▸ **About this exercise**: In the article on GPT-4o below, what does the "o" in the model's name stand for?

▸ **Given passage**:
·····

News

Human or Machine? OpenAI’s GPT-4o offers human-like experience

Published

2 years ago

May 14, 2024

Human or Machine? OpenAI's GPT-4o offers human-like experience with audio & video

OpenAI recently unveiled a significant upgrade to its ChatGPT platform, introducing the GPT-4o model, where the “o” stands for “omni.” This major update enables the chatbot to interpret and engage with video and audio content in real-time, leading to a more fluid and human-like conversational experience.

OpenAI introduced its newest AI model, GPT-4o, designed to be a more conversational and lifelike AI chatbot. This advanced model interprets both audio and video inputs and provides real-time responses.

In a series of demonstrations, OpenAI showcased the potential of GPT-4 Omni in enhancing users’ daily lives. The versatile AI model assists with tasks such as interview preparation, and guiding appearance and presentation. Additionally, GPT-4 Omni’s capabilities shine as it simulates a call to a customer service agent to secure a replacement iPhone for a user.

Further demonstrations reveal a range of capabilities offered by GPT-4 Omni. The AI model showcases its playful side, sharing dad jokes and engaging in lighthearted user interactions.

It also demonstrates proficiency in the real-time translation of bilingual conversation and serves as an unbiased referee in a rock-paper-scissors match between users, adding an element of fun and interaction. Moreover, when prompted, the AI model injects its responses with sarcasm.

Another demonstration showcases GPT-4 Omni’s capacity for empathy and engagement as it interacts with a user’s puppy for the first time.

·····

[Stored data entries]
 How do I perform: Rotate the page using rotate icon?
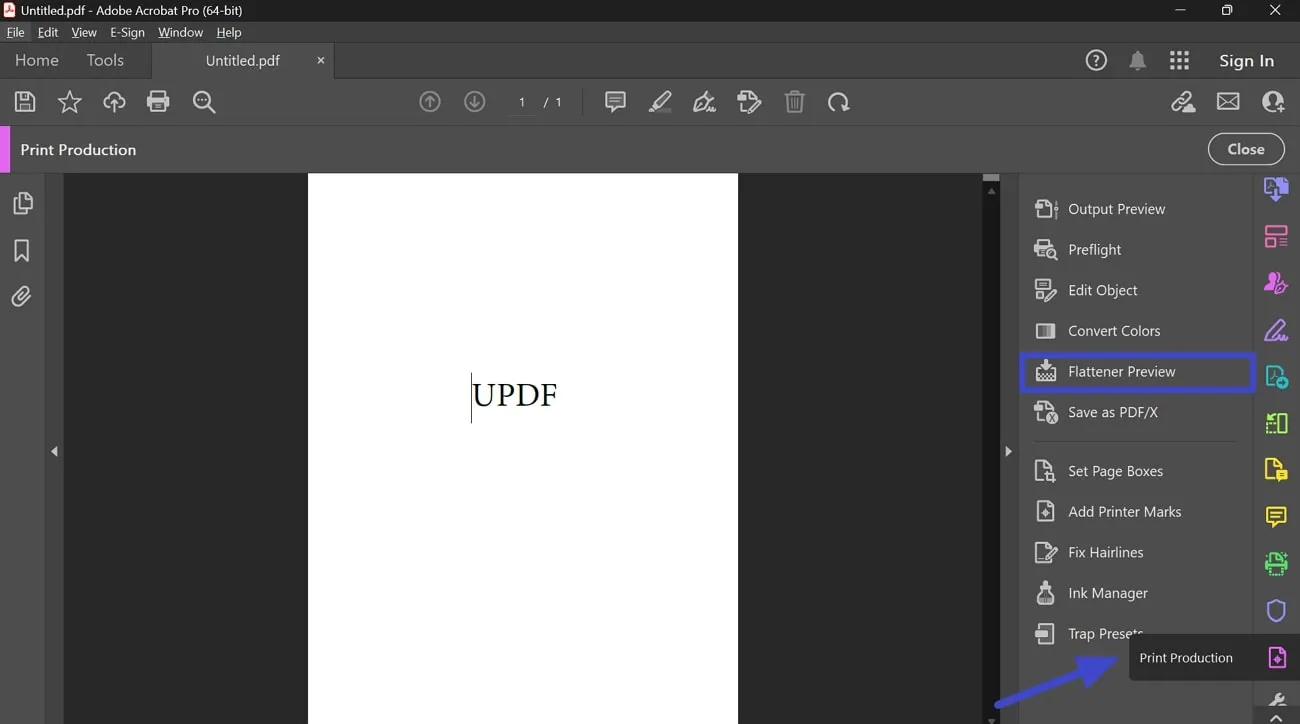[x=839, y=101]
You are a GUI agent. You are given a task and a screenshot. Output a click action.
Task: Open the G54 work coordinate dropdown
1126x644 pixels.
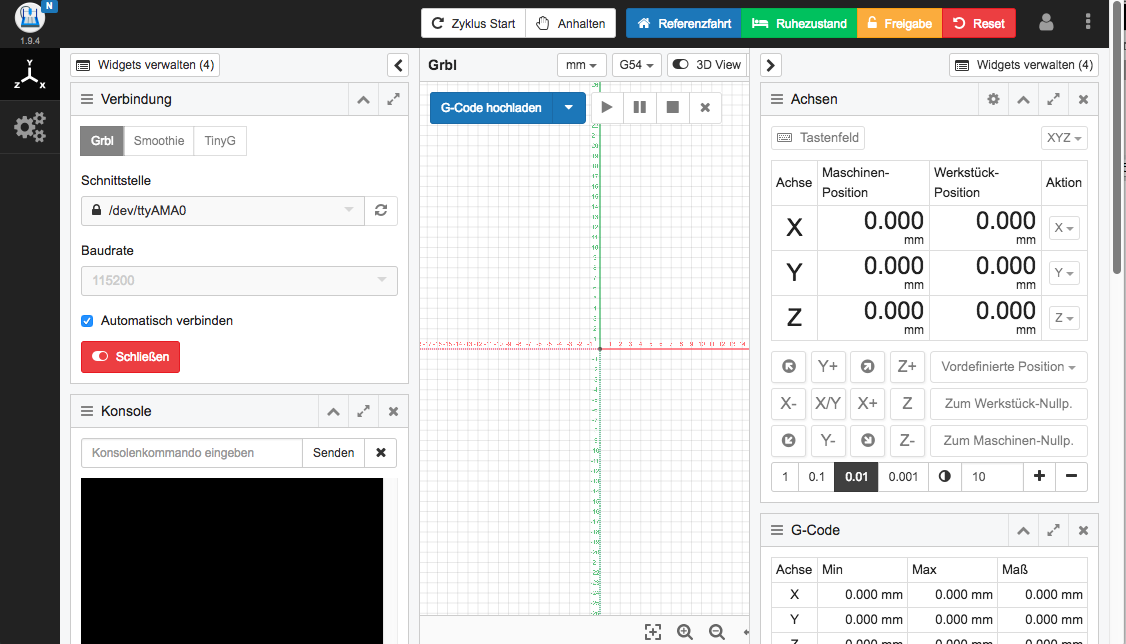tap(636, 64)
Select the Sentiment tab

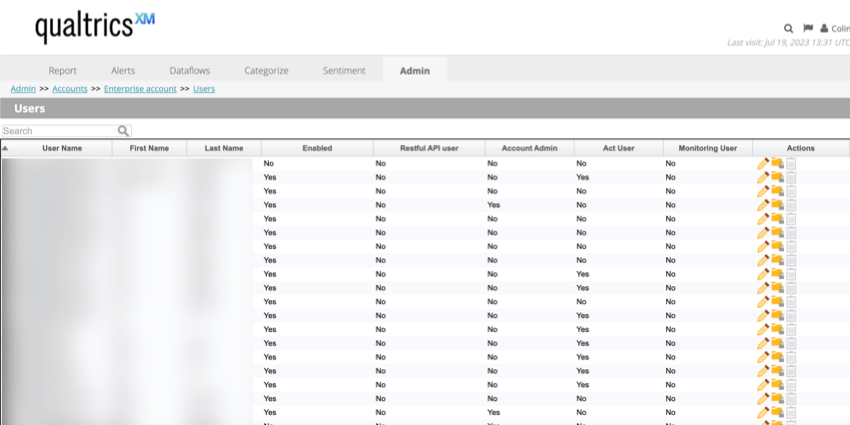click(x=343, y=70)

·····

▸ **The answer**: Omni.